Now, what I’ve described is a read-only stream: you can’t do anything with it. GitHub’s system of using an IRC bot allows them to issue commands to the bot to trigger deployments and the like. That could be part of the stream, or it could be part of another tool; as long as the deployment, and its results, are output to the shared stream for all to see. This is part of having the operational awareness necessary to quickly identify and fix issues, and to maintain maximum uptime.

There are a lot of possible solutions for this sort of thing; Campfire looks particularly promising because of its integration with other tools for aggregating instrumentation data. If you have experience with this sort of setup, please post in the comments, I’d love to hear about it!
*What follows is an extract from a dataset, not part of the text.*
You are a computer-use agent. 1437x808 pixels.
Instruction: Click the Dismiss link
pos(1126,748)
Truly Agile Software Development

Truly agile software development has to, by nature, allow for experimentation. In order to quickly assess the best option among a number of choices, the most effective method is empirical evidence: build a proof of concept for each option and use the experience of creating the proof, as well as the results, to determine which option is the best for the given situation.

While unit tests are valuable for regression testing, a test harness that supports progression testing is at least as useful. Agile development methodologies tend to focus on the idea of iterating continuously toward a goal along a known path; but what happens when there’s a fork in the road? Is it up to the architect to choose a path? There’s no reason to do so when you can take both roads and decide afterward which you prefer.
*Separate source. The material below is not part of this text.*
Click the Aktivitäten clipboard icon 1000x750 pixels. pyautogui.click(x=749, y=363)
Any large development project should always start with a proof of concept: a bare-bones, quick-and-dirty working implementation of the key functionality using the proposed backing technologies. It doesn’t need to be pretty, or scaleable, or extensible, or even maintainable. It just has to work.

Write it, demo it, document what you’ve learned, and then throw the code away. Then you can write the real thing.

It may seem like a waste of time and effort at first.  You’ll be tempted to over-engineer, you’ll be tempted to refactor, you’ll be tempted to keep some or all of the code. Resist the urge.

Why would you do such a thing? If you’re practicing agile development, you might think your regular development is fast enough that you don’t need a proof. But that’s not the point; the point is to learn as much as you can about what you’re proposing to do before you go all-in and build an architecture that doesn’t fit and that will be a pain to refactor later.

Even if it takes you longer to build the proof,it’s still worth it – for one thing, it probably took longer because of the learning curve and mistakes made along the way that can be avoided in the final version, and second because again, you’ve learned what you really need and how the architecture should work so that when you make the production version you can do it right the first time, with greater awareness of the situation.

This approach allows much greater confidence in the solutions chosen, requiring less abstraction to be built in to the application, which allows for leaner, cleaner code, and in less time. Add to that the value of building a framework that is flexible enough to allow for progression testing, and you’ve got the kind of flexibility that Agile is really all about.

Note: Yes, I understand that Scrum calls prototypes “spikes”. I think this is rather silly – there are already terms for prototypes, namely, “prototype” or “proof of concept”. I’m all for new terms for things that don’t have names, but giving new names to things that already have well-known names just seems unnecessary.